# YOUR OBJECTIVE:
For each record below, retype the text exactly and omit any image.

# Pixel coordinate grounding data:
○ ○ ○ ○

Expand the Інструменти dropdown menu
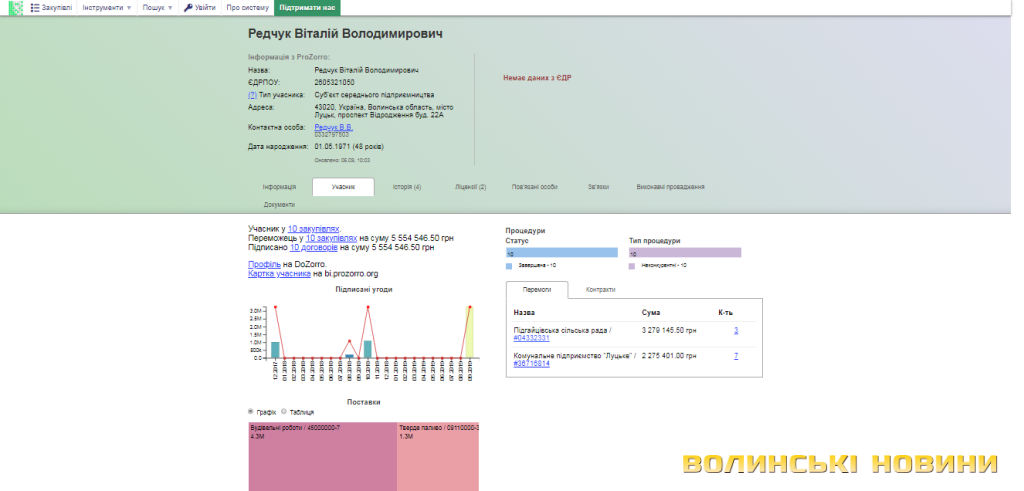Viewport: 1024px width, 491px height. point(106,8)
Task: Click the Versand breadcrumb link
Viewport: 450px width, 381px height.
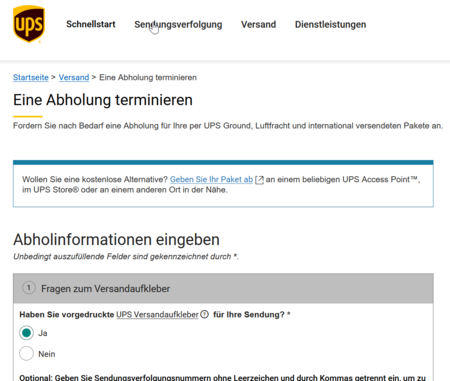Action: click(x=74, y=77)
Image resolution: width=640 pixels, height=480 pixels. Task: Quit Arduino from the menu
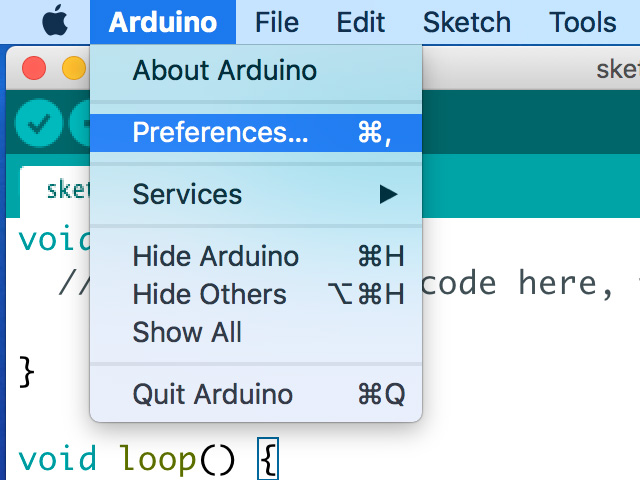click(x=212, y=394)
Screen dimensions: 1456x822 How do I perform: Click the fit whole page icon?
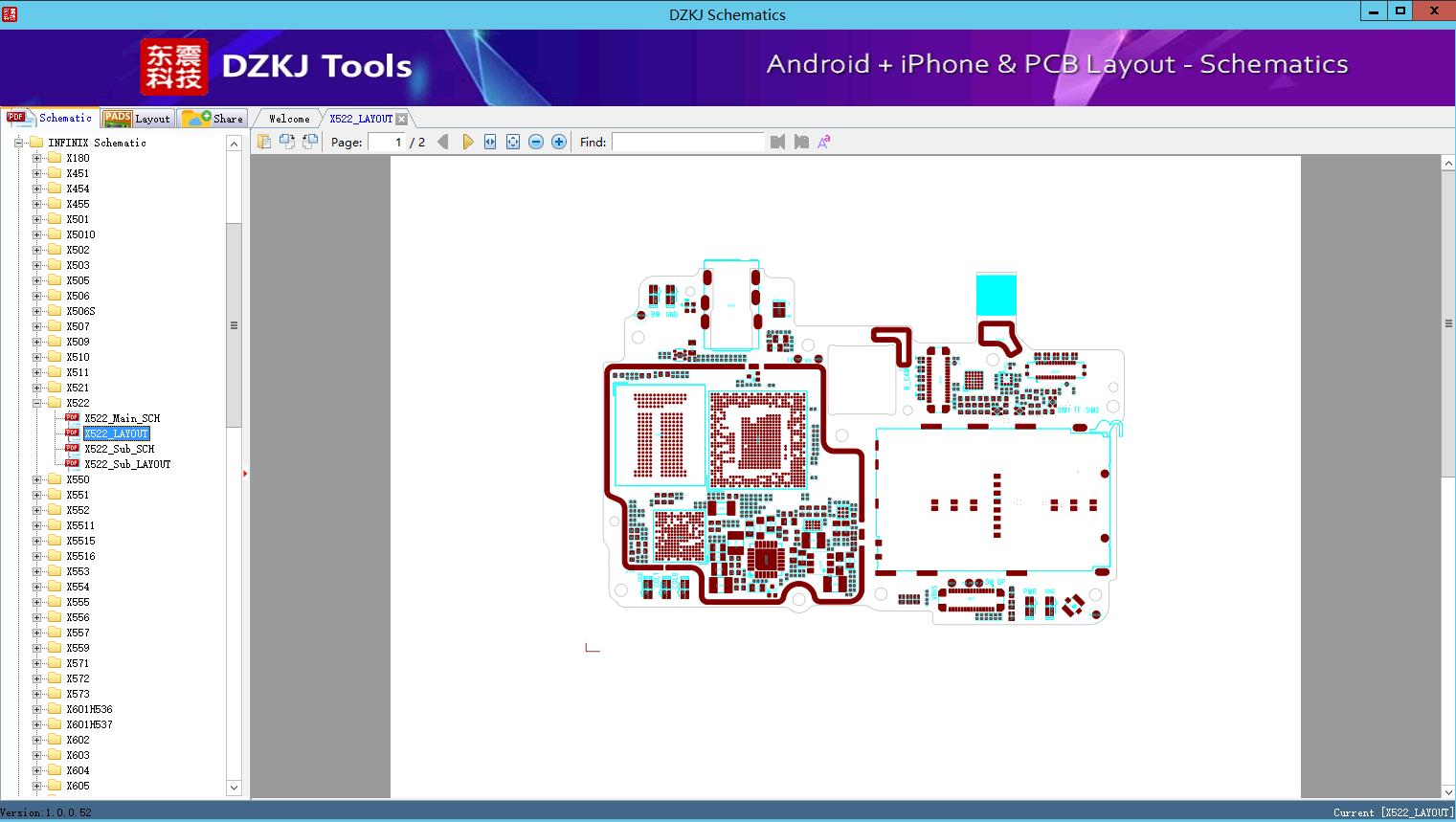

○ ○ ○ ○

# ANSWER TO THE EXERCISE:
Expand the Інструменти dropdown menu
Viewport: 1024px width, 491px height. point(106,8)
Task: Click the Versand breadcrumb link
Viewport: 450px width, 381px height.
Action: click(x=74, y=77)
Image resolution: width=640 pixels, height=480 pixels. Task: Quit Arduino from the menu
click(x=212, y=394)
Screen dimensions: 1456x822 How do I perform: Click the fit whole page icon?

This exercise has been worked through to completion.